In the context of large-scale wind farms, the wake effect of wind farms has received extensive attention, which refers to a decrease in wind speed and an increase in turbulence in the upstream region of wind turbines, resulting in a decrease in power generation and an increase in fatigue load of the downstream wind turbine [
2]. The widely used maximum power point tracking (MPPT) strategy of single wind turbine control ignores the wake interference between wind turbines. Thus, it is gradually being replaced by a collaborative control strategy based on wake regulation [
3].
Accurate wake assessment is the basis for effective wake regulation. The wake evaluation methods include on-site wind measurement and numerical simulations. Numerical simulations can be divided into high-precision simulations, for instance CFD-based simulations, and low-precision fast calculations, for instance engineering wake models. The geometry-resolved CFD simulation is usually used to model a single or very small number of wind turbines [
4]. Thus, an actuator model is usually employed to simplify wind turbine modeling, such as the actuator line model (ALM) or actuator disk model (ADM). The actuator line approach represents the aerodynamic loads on a wind turbine blade in terms of these rotational lines by applying volumetric forces distributed along the rotational lines. Since there is no need to use the very fine grid to resolve the boundary layer on the blade surface, it significantly reduces the computational cost [
5]. The ALM, in combination with large eddy simulations, has been often used to study the fundamental characteristics of wake turbulence interactions in wind farms [
6]. Barthelmie et al. [
7] performed CFD simulations of the Horns Rev wind farm based on actuator models, focusing on improvements in wind farm wake modeling. They argued that wake modeling for large wind farms still faces high uncertainties. Weihing et al. [
8] studied the wake characteristics and loads of wind turbines using an ALM-based method. The results showed that the prediction on the wake structure, wake deflection, and wake loss was in good agreement with the results of the geometry-resolved method. Ameur et al. [
9] used ALM, ADM, and RANS simulations to simulate the wind turbine nacelle circumference. It was found that the simulation effect of the actuator line on the recovery rate of the wake is better than that of ADM.

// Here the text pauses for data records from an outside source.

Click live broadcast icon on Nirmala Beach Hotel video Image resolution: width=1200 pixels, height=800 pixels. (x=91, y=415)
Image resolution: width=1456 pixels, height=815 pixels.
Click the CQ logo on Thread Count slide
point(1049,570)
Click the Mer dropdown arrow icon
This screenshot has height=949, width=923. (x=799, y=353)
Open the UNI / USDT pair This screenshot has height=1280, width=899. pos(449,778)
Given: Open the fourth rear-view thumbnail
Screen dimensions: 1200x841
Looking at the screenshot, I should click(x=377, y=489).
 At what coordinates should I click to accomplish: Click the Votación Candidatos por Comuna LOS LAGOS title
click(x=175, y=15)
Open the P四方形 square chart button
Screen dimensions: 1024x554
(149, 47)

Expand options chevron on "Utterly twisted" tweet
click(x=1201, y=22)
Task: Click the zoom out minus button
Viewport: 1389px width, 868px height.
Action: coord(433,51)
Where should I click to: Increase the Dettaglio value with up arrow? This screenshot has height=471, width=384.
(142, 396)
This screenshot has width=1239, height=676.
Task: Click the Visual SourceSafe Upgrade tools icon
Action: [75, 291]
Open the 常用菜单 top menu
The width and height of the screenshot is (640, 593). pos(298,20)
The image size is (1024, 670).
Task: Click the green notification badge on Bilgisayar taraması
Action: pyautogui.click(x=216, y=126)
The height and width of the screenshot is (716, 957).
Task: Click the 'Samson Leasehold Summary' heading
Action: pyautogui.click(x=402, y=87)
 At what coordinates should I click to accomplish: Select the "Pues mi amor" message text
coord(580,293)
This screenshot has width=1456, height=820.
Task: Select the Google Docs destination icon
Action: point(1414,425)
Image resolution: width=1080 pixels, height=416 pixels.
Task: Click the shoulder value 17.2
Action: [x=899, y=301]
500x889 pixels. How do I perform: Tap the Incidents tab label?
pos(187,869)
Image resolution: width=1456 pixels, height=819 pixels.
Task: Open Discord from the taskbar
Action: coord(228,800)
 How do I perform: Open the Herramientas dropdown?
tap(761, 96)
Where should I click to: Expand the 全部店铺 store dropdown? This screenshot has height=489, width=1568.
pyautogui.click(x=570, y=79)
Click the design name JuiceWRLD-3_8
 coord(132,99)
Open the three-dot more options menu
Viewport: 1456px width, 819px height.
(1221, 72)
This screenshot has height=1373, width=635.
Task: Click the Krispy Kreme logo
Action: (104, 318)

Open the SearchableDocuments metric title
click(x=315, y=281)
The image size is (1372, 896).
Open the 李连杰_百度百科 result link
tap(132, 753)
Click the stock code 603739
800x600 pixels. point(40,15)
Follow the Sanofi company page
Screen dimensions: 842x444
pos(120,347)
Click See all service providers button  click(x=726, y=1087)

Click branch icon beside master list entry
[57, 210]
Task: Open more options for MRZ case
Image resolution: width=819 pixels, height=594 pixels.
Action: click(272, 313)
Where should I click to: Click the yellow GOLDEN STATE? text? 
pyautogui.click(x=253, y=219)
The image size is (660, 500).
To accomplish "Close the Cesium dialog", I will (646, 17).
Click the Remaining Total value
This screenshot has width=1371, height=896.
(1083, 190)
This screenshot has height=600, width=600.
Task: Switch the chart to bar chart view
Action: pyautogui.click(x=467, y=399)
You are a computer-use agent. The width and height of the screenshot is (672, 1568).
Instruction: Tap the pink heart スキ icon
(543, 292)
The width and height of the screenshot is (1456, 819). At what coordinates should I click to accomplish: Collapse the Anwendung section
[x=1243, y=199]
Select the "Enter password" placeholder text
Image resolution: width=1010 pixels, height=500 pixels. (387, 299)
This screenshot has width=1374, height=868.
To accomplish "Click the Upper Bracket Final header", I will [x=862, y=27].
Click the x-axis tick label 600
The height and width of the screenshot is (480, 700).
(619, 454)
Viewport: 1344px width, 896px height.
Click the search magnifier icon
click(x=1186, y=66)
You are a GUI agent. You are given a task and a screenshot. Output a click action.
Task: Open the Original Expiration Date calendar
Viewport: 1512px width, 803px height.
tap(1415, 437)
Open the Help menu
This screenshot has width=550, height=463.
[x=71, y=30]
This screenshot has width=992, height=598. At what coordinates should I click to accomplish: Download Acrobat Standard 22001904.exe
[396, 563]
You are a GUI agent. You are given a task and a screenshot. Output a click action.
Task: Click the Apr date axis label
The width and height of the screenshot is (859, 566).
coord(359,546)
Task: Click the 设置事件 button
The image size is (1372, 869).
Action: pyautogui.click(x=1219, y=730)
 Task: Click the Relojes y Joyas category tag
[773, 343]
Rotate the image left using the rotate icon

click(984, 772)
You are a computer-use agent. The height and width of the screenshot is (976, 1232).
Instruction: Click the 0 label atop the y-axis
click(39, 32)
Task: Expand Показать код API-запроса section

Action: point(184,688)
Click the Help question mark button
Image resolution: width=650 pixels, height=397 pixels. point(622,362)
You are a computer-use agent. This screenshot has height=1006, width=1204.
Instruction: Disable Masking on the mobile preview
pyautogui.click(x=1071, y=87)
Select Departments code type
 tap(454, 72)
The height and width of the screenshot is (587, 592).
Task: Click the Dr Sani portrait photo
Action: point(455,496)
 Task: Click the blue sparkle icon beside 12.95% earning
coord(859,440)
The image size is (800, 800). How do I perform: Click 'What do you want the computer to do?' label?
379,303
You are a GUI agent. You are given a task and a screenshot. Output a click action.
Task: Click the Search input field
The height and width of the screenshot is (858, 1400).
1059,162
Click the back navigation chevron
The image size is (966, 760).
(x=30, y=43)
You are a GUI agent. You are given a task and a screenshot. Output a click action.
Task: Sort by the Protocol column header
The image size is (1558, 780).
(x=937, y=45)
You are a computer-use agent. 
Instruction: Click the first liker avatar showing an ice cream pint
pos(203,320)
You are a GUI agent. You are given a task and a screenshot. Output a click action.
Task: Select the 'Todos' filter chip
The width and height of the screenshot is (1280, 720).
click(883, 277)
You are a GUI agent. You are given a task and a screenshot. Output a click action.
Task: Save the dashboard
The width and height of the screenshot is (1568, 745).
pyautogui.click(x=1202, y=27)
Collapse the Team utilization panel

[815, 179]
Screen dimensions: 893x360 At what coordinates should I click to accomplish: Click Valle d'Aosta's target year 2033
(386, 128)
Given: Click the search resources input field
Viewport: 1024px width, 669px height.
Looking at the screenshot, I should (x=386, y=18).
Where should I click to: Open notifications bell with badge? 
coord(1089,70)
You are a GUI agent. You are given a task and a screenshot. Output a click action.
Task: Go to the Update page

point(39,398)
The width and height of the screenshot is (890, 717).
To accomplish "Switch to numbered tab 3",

The simulation of wind turbine wake using an actuator model needs to be combined with turbulence-solving methods. Most of the work investigating the characteristics of wake development has used the Large Eddy Simulation (LES) approach. Although the LES method is capable of solving turbulent motions at a finer level, the computational cost of the LES method is too large for wake regulation of a large-scale wind farm. On the other hand, RANS simulations can obtain higher computational efficiency under the premise of guaranteeing a certain computational accuracy, which has a high prospect of practical application in engineering. Van der Laan et al. [
10] proposed a modified k-ε model by limiting the turbulent viscosity based on the velocity gradient and calibrated the model against LESs for eight different single wake scenarios. The results show that the k-ε-fp model compares well with the LESs under low-turbulence conditions. Arabgolarcheh et al. [
11] used the actuator line model coupled with the k-ε turbulence model to study the influence of the wake effect on the downstream turbine caused by the coupling of the longitudinal and longitudinal oscillation of the upstream turbine wake. Li et al. [
12] used the CFD simulation method of the actuator disk model coupled with the k-ε turbulence model to simulate the effects of different working conditions on the wake of wind turbines and compared them with the experimental results, and the correlation coefficients were corrected to improve the accuracy of the simulation.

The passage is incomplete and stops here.